— WHAT THE TASK REQUIRES —
Retype the passage on the siege of Tournai word for word, with nothing changed.

— READING TEXT —
********************

The classical work of Mr Fortescue, to which I must, here as elsewhere, render homage, will have the whole movement, from its inception, to be deliberately designed; no battle intended, the siege of Tournai to be the only real object of the allies.

The French apologists talk of quarrels between Eugene and Marlborough, take for granted a plan of assault against Villars, and represent the turning off of the army to the siege of Tournai as an afterthought. The truth, of course, is contained in both versions, and lies between the two. Eugene and Marlborough did intend a destructive assault upon Villars and his line, but they were early persuaded—especially by the reconnoitring of Cadogan—that the defensive skill of the French commander had proved formidable, and we may take it that the determination to besiege Tournai and to abandon an assault upon the main of the French forces had been reached at least as early as the 26th. There is no positive evidence, however, one way or the other, to decide these questions of motive. I rely upon no more than the probable intention of the men, to be deduced from their actions, and I do not believe that the Dutch would have had orders to move as early as they did unless Marlborough had decided—not later than the moment I have mentioned—to make Tournai the first objective of the campaign.

********************

(Entries from a dataset)
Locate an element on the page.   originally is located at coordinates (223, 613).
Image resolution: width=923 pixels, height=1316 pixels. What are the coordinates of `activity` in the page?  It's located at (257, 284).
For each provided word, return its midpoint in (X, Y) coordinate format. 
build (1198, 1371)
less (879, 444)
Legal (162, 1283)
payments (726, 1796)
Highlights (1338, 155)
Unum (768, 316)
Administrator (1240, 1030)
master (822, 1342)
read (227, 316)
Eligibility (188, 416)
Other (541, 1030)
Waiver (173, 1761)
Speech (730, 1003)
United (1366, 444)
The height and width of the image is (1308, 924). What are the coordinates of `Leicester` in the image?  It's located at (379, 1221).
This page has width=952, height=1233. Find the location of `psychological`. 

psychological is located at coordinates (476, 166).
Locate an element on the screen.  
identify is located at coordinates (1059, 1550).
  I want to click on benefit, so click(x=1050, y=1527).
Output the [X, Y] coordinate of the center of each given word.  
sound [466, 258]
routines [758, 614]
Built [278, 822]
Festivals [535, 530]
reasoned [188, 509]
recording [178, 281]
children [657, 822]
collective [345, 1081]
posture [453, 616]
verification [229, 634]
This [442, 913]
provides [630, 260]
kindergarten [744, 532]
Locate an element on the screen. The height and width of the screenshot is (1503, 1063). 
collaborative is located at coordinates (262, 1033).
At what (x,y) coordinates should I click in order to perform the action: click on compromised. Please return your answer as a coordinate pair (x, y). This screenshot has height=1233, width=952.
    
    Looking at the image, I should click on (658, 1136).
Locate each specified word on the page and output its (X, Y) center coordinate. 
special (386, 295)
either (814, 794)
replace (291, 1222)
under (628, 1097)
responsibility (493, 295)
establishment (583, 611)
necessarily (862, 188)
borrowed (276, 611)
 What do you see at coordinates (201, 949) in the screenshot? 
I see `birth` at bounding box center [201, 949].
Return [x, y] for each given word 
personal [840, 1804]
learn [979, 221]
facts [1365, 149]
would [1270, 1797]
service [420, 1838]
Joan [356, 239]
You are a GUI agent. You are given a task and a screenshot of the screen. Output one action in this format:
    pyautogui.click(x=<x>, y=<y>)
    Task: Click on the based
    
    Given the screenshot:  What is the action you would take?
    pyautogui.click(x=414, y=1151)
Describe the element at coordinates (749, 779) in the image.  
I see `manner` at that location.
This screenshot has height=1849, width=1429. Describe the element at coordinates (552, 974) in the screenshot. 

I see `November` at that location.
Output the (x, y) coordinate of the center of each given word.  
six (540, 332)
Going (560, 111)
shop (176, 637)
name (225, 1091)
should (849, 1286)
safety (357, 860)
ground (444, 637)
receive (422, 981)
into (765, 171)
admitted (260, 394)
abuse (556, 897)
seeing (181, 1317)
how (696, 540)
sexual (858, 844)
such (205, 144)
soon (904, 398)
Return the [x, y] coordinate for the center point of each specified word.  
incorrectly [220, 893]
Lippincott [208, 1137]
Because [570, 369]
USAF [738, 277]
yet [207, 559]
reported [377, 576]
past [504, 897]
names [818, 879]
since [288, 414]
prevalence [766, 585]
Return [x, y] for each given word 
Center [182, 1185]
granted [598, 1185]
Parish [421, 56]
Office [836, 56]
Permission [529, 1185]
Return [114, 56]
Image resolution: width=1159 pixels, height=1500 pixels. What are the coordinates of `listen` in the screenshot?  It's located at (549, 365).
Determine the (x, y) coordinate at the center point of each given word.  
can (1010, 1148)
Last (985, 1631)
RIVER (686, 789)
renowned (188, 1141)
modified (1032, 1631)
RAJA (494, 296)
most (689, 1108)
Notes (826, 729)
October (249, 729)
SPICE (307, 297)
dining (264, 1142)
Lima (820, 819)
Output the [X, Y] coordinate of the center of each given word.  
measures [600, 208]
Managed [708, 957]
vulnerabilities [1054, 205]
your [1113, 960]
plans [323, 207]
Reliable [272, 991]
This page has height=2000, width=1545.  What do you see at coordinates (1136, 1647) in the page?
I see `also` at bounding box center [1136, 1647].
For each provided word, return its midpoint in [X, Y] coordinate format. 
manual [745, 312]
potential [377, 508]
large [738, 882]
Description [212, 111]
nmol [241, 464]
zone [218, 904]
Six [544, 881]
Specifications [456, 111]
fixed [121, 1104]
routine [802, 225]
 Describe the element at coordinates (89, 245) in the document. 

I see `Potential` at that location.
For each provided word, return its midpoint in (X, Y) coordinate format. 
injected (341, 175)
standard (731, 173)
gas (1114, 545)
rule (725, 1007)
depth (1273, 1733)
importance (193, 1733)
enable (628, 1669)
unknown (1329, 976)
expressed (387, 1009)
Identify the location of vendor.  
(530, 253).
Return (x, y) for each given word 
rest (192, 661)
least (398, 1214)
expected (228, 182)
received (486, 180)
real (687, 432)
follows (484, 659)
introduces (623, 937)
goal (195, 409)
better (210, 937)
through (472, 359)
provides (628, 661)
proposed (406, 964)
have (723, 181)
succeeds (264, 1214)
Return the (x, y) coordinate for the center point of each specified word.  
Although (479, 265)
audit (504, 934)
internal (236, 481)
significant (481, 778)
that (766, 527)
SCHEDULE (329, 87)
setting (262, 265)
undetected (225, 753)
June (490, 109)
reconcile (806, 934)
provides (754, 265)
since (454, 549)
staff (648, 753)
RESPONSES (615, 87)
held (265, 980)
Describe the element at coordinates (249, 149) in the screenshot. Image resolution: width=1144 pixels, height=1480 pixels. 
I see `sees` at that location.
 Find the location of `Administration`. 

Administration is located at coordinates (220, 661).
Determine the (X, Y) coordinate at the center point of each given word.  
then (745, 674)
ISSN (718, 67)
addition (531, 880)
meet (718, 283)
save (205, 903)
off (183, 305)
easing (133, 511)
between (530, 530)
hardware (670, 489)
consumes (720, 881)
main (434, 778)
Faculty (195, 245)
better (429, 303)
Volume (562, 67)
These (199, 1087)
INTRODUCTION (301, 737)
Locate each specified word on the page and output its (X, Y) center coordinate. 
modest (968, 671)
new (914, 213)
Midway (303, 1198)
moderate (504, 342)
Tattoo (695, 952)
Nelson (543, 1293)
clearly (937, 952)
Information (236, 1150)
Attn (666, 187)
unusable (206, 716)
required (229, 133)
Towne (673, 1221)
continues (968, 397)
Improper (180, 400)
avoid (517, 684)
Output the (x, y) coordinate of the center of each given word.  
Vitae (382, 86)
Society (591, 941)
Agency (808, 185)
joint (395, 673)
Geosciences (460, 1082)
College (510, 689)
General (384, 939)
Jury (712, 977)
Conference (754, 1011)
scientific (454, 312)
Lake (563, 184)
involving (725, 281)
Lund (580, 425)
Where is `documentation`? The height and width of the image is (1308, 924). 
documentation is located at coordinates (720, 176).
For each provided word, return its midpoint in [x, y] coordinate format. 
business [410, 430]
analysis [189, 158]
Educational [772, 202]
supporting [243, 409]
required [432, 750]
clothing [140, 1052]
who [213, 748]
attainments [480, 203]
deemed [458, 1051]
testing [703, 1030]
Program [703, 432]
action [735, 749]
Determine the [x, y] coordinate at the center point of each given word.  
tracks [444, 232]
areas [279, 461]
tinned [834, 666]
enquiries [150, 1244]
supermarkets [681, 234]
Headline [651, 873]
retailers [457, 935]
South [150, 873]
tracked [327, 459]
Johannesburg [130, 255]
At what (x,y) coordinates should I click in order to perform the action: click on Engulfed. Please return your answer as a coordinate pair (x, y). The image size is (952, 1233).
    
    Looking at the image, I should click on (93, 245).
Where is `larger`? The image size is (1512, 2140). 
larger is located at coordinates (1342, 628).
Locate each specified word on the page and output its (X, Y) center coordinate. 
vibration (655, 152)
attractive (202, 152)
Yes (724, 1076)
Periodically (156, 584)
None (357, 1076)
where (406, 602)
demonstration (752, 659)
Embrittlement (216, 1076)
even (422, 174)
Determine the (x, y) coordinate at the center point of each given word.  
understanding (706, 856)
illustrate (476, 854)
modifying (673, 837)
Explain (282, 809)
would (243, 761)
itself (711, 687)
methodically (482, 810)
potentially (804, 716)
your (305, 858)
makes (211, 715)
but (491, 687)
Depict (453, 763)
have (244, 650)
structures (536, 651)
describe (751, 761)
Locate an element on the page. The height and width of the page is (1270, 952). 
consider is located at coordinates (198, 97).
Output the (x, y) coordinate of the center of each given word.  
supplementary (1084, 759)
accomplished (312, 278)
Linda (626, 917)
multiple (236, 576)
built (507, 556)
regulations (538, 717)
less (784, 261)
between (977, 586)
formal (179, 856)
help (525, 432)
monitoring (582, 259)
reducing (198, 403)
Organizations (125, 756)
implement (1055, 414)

********************

— RESULT BELOW —
The classical work of Mr Fortescue, to which I must, here as elsewhere, render homage, will have the whole movement, from its inception, to be deliberately designed; no battle intended, the siege of Tournai to be the only real object of the allies.

The French apologists talk of quarrels between Eugene and Marlborough, take for granted a plan of assault against Villars, and represent the turning off of the army to the siege of Tournai as an afterthought. The truth, of course, is contained in both versions, and lies between the two. Eugene and Marlborough did intend a destructive assault upon Villars and his line, but they were early persuaded—especially by the reconnoitring of Cadogan—that the defensive skill of the French commander had proved formidable, and we may take it that the determination to besiege Tournai and to abandon an assault upon the main of the French forces had been reached at least as early as the 26th. There is no positive evidence, however, one way or the other, to decide these questions of motive. I rely upon no more than the probable intention of the men, to be deduced from their actions, and I do not believe that the Dutch would have had orders to move as early as they did unless Marlborough had decided—not later than the moment I have mentioned—to make Tournai the first objective of the campaign.